One note of caution: these tools should be applied to training and development data. Synthesizing or augmenting test data defeats the purpose of having a test set in the first place.
How NASA would do it
At the beginning of this post, I noted a striking parallel between how NASA engineers and AI practitioners approach the problem of ensuring a system works in an environment it wasn’t built in.
NASA can’t test a Mars rover on Mars before sending it there. What they do instead is design testing environments on Earth that simulate Martian conditions as faithfully as possible: the right temperature, pressure, terrain, lighting, and gravity. They are deeply aware of the ways in which their simulation falls short of the real thing, and they invest heavily in closing that gap. The entire discipline of systems validation and verification is about building confidence that something will work in an environment you can’t directly access.
Applied AI practitioners face exactly the same challenge. You can’t deploy your AI model to production and then decide whether to ship it. You need to make that decision in advance, based on evidence from a test environment you control. The quality of that test environment — how faithfully it mirrors the conditions the model will encounter in deployment — is what determines whether your confidence is justified.

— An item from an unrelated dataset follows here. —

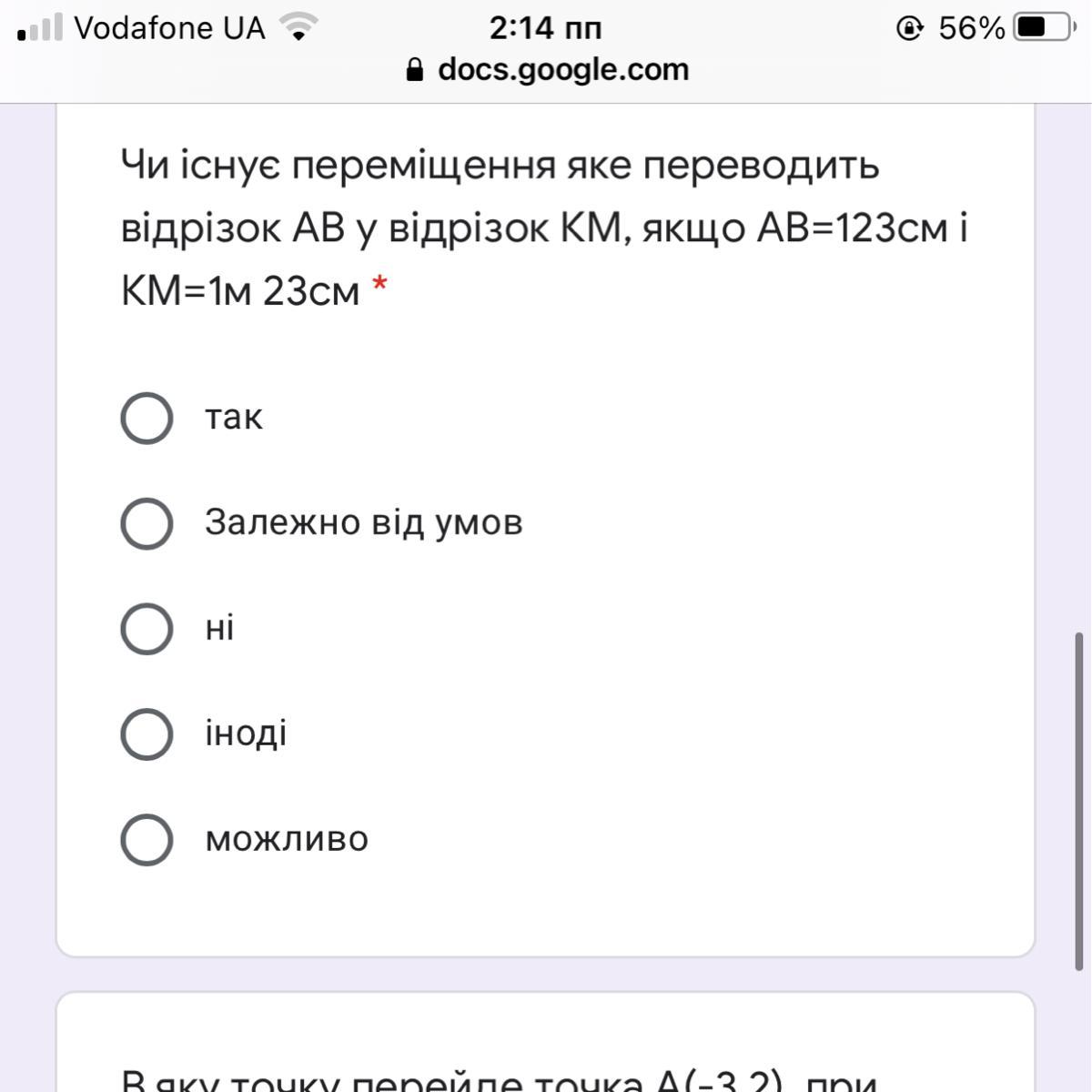This screenshot has width=1092, height=1092.
Task: Choose the "Залежно від умов" radio button
Action: pos(147,523)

The teams that get this right are the ones that treat evaluation design with the same rigor as model design. A great model evaluated poorly will fail in ways that surprise you. A good model evaluated rigorously will give you exactly the confidence you need.
Always and never
To close, here is the simplest possible summary of the principles in this post:
| Always | Never |
|---|---|
| Use a held-out test set to estimate generalization performance | Ship AI products without held-out testing |
| Carefully design your test set and metrics to reflect the customer experience | Use low-quality test sets, arbitrary metrics, or test sets that are too small or inflated by dependent examples |
| Design your dev/test split to reflect the true generalization gap | Do a random split or underestimate the generalization gap just to make your numbers look better |
The last row is worth emphasizing. It is always tempting to design your evaluation in a way that makes your model look good. But the only person you are fooling is yourself — and eventually, your customer will tell you what the honest evaluation would have shown all along. Better to find out now.
Based on an internal presentation at Orby AI originally prepared for the entire team, to advocate good evaluation practices for the AI products we build.